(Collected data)
** begin **

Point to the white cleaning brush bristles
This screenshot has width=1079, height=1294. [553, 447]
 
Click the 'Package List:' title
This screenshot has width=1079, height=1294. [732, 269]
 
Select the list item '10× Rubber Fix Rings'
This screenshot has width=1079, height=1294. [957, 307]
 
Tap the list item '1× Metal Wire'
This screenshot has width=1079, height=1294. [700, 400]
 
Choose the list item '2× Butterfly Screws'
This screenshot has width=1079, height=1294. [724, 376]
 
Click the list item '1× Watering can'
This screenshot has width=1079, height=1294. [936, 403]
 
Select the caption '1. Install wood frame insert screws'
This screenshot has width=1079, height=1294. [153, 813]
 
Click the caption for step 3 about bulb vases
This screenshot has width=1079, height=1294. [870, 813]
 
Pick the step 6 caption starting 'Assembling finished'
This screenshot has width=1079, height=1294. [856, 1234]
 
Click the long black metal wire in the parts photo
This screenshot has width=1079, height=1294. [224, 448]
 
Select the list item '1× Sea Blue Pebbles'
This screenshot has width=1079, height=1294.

** end **

* _Short problem_
Retype every line of the records above without changing anything.

* _Correct answer_
Point to the white cleaning brush bristles
This screenshot has width=1079, height=1294. [553, 447]
 
Click the 'Package List:' title
This screenshot has width=1079, height=1294. [732, 269]
 
Select the list item '10× Rubber Fix Rings'
This screenshot has width=1079, height=1294. [957, 307]
 
Tap the list item '1× Metal Wire'
This screenshot has width=1079, height=1294. [700, 400]
 
Choose the list item '2× Butterfly Screws'
This screenshot has width=1079, height=1294. [724, 376]
 
Click the list item '1× Watering can'
This screenshot has width=1079, height=1294. [936, 403]
 
Select the caption '1. Install wood frame insert screws'
This screenshot has width=1079, height=1294. [153, 813]
 
Click the caption for step 3 about bulb vases
This screenshot has width=1079, height=1294. [870, 813]
 
Pick the step 6 caption starting 'Assembling finished'
This screenshot has width=1079, height=1294. [856, 1234]
 
Click the long black metal wire in the parts photo
This screenshot has width=1079, height=1294. [224, 448]
 
Select the list item '1× Sea Blue Pebbles'
This screenshot has width=1079, height=1294.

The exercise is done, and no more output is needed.